Rewrite the rows from the line with "Find the location" up to and including the line with "coordinates (475, 30).", changing "particular element" to "specific element" and leaving everything else as it is.

**DATA SUPPLIED**

------------------------------------------------------------------------

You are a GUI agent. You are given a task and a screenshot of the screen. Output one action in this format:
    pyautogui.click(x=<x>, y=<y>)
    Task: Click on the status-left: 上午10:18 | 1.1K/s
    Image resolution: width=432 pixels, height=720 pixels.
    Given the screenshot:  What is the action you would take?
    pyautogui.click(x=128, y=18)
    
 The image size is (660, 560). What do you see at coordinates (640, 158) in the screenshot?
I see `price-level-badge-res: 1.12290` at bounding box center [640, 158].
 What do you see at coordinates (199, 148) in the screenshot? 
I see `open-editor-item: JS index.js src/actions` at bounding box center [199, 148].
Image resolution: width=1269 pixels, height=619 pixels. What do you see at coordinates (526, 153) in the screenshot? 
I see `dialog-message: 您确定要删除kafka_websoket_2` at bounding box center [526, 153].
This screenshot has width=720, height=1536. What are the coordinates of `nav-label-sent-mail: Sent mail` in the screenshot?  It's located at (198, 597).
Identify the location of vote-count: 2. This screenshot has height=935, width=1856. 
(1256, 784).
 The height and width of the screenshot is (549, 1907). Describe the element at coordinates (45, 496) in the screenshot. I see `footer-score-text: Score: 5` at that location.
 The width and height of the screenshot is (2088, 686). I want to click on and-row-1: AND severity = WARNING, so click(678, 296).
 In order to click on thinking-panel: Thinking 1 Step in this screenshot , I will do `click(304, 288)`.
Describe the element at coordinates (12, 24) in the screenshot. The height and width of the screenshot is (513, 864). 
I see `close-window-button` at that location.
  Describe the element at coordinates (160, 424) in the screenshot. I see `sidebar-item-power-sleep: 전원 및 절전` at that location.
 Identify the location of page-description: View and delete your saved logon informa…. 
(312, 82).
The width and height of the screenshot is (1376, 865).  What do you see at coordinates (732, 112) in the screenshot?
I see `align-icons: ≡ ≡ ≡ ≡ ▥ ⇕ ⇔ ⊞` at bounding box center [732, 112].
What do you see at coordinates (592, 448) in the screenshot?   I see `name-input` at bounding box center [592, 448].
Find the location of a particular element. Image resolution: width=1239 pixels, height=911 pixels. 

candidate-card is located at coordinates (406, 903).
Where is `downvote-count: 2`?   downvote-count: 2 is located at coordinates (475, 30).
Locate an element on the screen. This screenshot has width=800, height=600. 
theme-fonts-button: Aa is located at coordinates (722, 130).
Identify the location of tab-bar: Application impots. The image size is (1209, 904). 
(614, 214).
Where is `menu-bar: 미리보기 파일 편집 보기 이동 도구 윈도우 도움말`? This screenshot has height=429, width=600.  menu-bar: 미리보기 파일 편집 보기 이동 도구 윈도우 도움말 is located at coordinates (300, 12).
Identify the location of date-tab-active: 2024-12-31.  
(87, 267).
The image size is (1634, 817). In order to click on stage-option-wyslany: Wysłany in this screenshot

------------------------------------------------------------------------

**RESULT OF THE EXERCISE**
Find the location of a specific element. Image resolution: width=1239 pixels, height=911 pixels. 

candidate-card is located at coordinates (406, 903).
Where is `downvote-count: 2`?   downvote-count: 2 is located at coordinates (475, 30).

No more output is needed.